AKP’nin anayasa değişiklik önerisi görücüye çıktı. Konunun uzmanı hukukçular bu öneri paketinin kabulü durumunda Türk hukuk sisteminin derin yaralar alacağı görüşünde birleşiyorlar. Bizim gibi hukuk biliminin dışında olanlar için bile AKP’nin önerisi gelecekte nasıl bir Türkiye istendiğine ilişkin beyinleri zorlamaya gerek bırakmayan somutlukta açıktır.
AKP’nin sözde ‘cumhuriyetçi’ bir örgütlenme olduğunu tanıklıklarımızla biliyoruz, bunu artık saklamıyor, saklama gereği duymuyor. Bilindiği gibi cumhuriyet rejimi ‘güçler ayrılığı’ ilkesine dayanır, AKP bu temel ilkeyi elinin tersiyle bir yana itip yargı gücünü yasama gücünün denetimine sokmak istiyor. Yürütme gücü zaten kendi elinde; partizanca kadrolaşmalarla bürokrasiyi ele geçirip denetim altına sokmuş.
TBMM’deki mutlak çoğunluğuna dayanarak dilediği yasayı çıkarıyor, çıkarılan her yasayı o makama kendi partilerinden gelmiş cumhurbaşkanı itirazsız onaylıyor.
Bir iktidarın güçler ayrılığı dengesini yasama lehine bozup parlamenter çoğunluğun istencini ‘üstün güç’ durumuna getirmesine siyasal terminolojide ‘çoğunluk diktatoryası’ adı veriliyor. Ne var ki bu diktatoryanın pürüzsüz işlemesi yolundaki en büyük engel yargıdır; bu nedenle AKP yargıyı kendisine bağımlı kılmak istiyor. Fakat bu pek kolay değil, çünkü önce anayasanın değiştirilerek istenilen kalıba uydurulması gerekiyor.
Oynanan oyunun özü bu!
***
Bugün itibarıyla TBMM’deki milletvekillerinin partilere göre dağılımı şöyledir: AKP 337, CHP 97, MHP 69, BDP 20, Bağımsızlar 11, DSP 6, DP 1 ve TP 1 olmak üzere 542.
AKP bu tabloyla TBMM’de anayasa değişikliği için gerekli 367 oyu bulmasının oldukça zor olduğunu bilmektedir. Bu durumda referandum sonuç alıcı bir seçenektir, çünkü anayasa değişikliği 23 maddelik paket olarak halkoyuna sunulacaktır.

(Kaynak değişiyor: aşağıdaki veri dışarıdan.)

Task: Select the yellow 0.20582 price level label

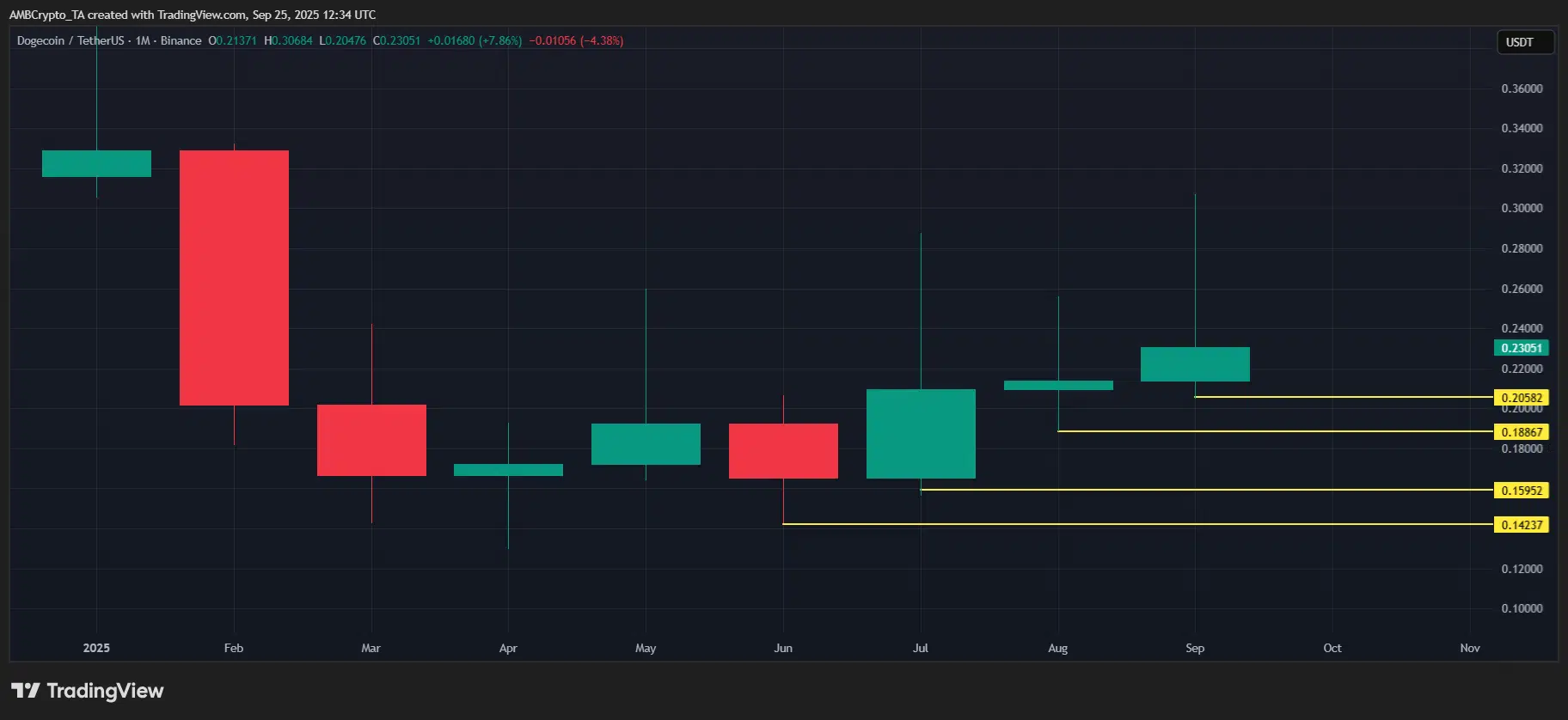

Seçmen eğiliminde ibre bir süredir, bugün de birinci parti konumunda olan AKP adına olumsuz yöne dönse de paket içinde yer alan 15. maddenin kaldırılması, kadınlar lehine pozitif ayrımcılık, çocuklar, yaşlılar ve engelliler için özel önlemler, grev hakkı olmasa da memurlara ve diğer kamu görevlilerine toplusözleşme hakkı gibi ‘yem maddeler’in iktidar partisinin önünü açacağı düşünülmektedir.
***
Değişikliklerin halkoyundan geçerek kabulü durumunda 12 Eylül Anayasası’nın yerini AKP anayasası almış olacak, Türkiye’de hukukun çoğunluk iktidarı tarafından cendereye alınacağı yeni bir dönem başlayacaktır.
Orta Anadolu ve Doğu Anadolu’nun kimi bölgelerinde var olan İslamik-otoriter çoğunluk diktatoryası yeni anayasa ile birlikte tüm Türkiye geneline yayılma olanağı bulacaktır.
AKP’nin anayasa değişiklik önerisi uzlaşma zemininde hazırlanmayan bir “Ben yaptım, oldu!’’ önerisidir.
TBMM’deki iktidar çoğunluğu Anayasa Mahkemesi’nin, Hâkim ve Savcılar Yüksek Kurulu’nun şekillenmesinde söz sahibi olacağı gibi rakibi olan siyasal partilerin yazgısı da onun iki dudağı arasından çıkacak karara bağlı olacaktır.
Kamuoyuna sunulduğu içeriği ve biçimiyle değişiklik paketi AKP’nin ve AKP’lilerin kendi geleceklerini güvence altına alma stratejisinin bir parçasıdır. Bu stratejinin cumhuriyetçilikle de, demokratiklikle de bir ilgisi yoktur. Eğer bu değişiklikler TBMM’de ya da halkoylaması yoluyla kabul edilecek olursa yeninin eskiden tek farkı toplumun sırtında eskiyen deli gömleğini bir yenisiyle değiştirecek olmasıdır.